• Reading text

Deal with the situation when TCP nfs mounts timeout and processes
get hung in nfs_reconnect() because they do not have the proper
privilages to bind to a socket, by adding a struct proc * argument
to sobind() (and the *_usrreq() routines, and finally in{6}_pcbbind)
and do the sobind() with proc0 in nfs_connect.

OK markus@, blambert@.
"go ahead" deraadt@.

Fixes an issue reported by bernd@ (Tested by bernd@).
Fixes PR5135 too.


# 1.87 06-May-2008 markus

remove tcp_drain code since it's not longer used; ok henning, feedback thib


Revision tags: OPENBSD_4_3_BASE
# 1.86 20-Feb-2008 markus

remove old unused TCP isn code; ok henning, dhartmei, mcbride


# 1.85 20-Feb-2008 markus

when creating a response, use the correct TCP header instead of
relying on the mbuf chain layout; with claudio@ and krw@; ok henning@


# 1.84 13-Dec-2007 reyk

implement sysctls to report IP, TCP, UDP, and ICMP statistics and
change netstat to use them instead of accessing kvm for it. more
protocols will be added later.

discussed with deraadt@ claudio@ gilles@
ok deraadt@


Revision tags: OPENBSD_4_2_BASE
# 1.83 25-Jun-2007 markus

branches: 1.83.2;
merge tcp_set_iss() and tcp_set_tsm(); ok mcbride, djm (on earlier version)


# 1.82 15-Jun-2007 markus

Drop the current random timestamps and the current ISN generation
code and replace both with a RFC1948 based method, so TCP clients
now have monotonic ISN/timestamps. The server side uses completely
random ISN/timestamps and does time-wait recycling (on port reuse).

• Extracted data
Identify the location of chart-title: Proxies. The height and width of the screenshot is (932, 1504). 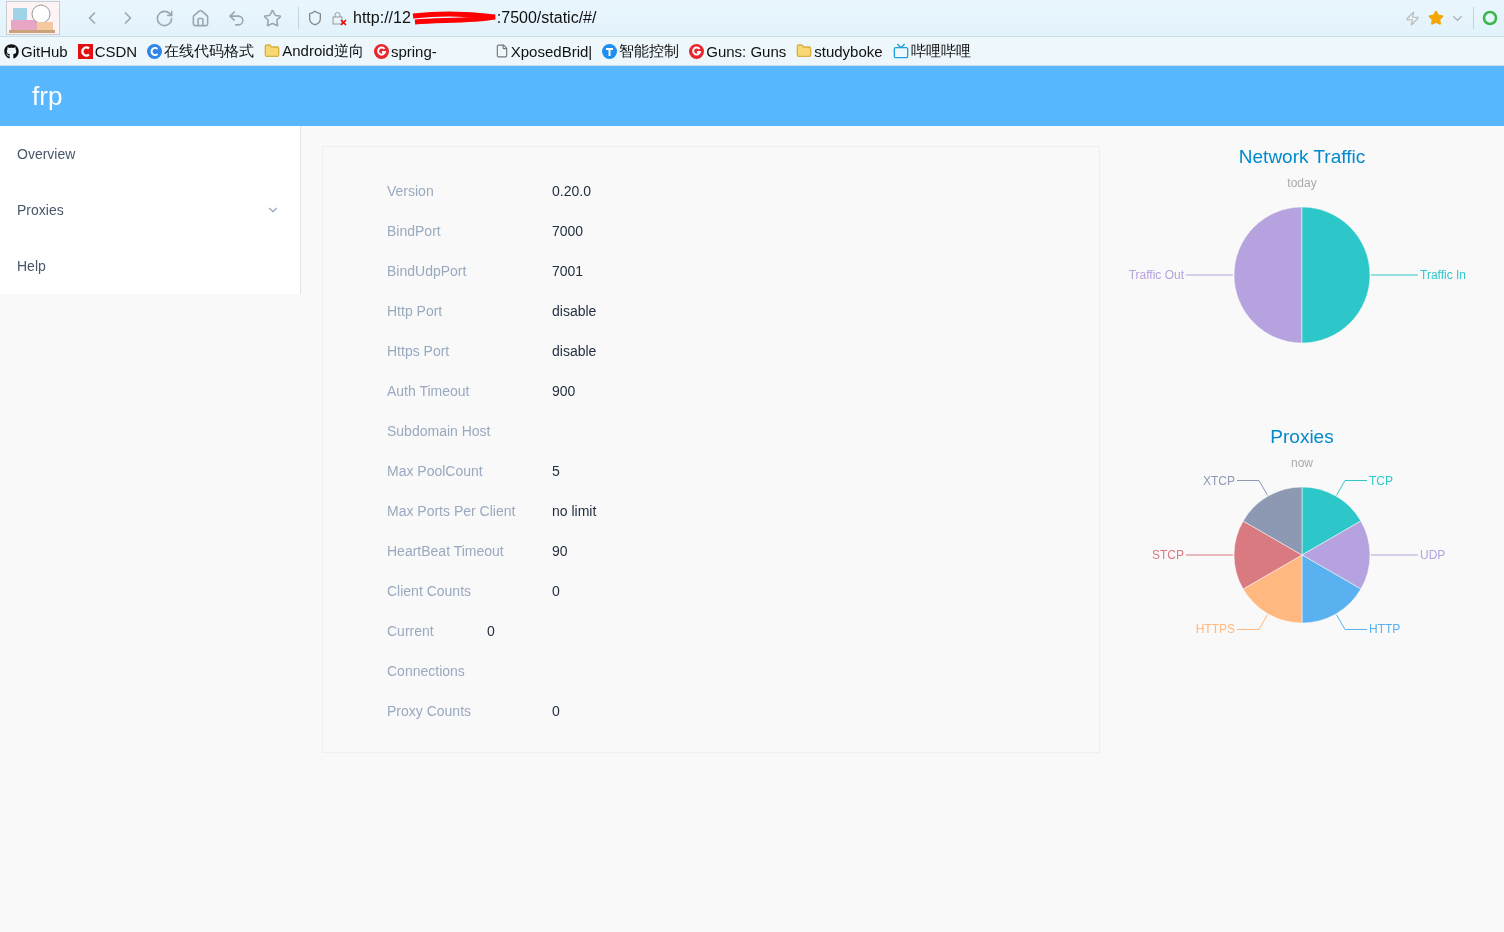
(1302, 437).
...
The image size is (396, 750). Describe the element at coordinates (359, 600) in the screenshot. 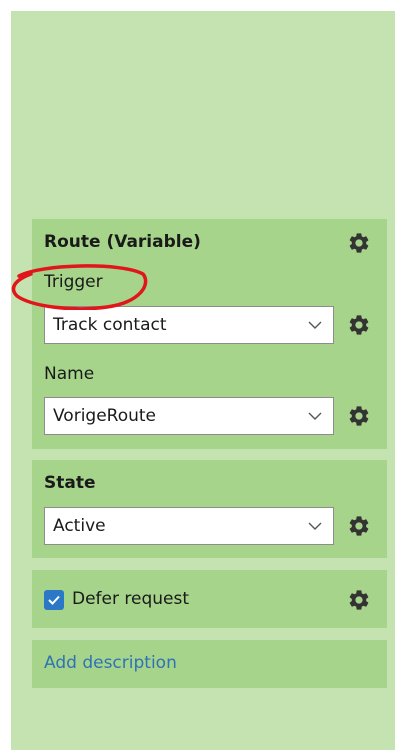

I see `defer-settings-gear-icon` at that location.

• Task details
Can you write out the revision log between "Deal with the" and "OK markus@, blambert@.", inclusive? The items were taken from a separate source.

• Final answer
Deal with the situation when TCP nfs mounts timeout and processes
get hung in nfs_reconnect() because they do not have the proper
privilages to bind to a socket, by adding a struct proc * argument
to sobind() (and the *_usrreq() routines, and finally in{6}_pcbbind)
and do the sobind() with proc0 in nfs_connect.

OK markus@, blambert@.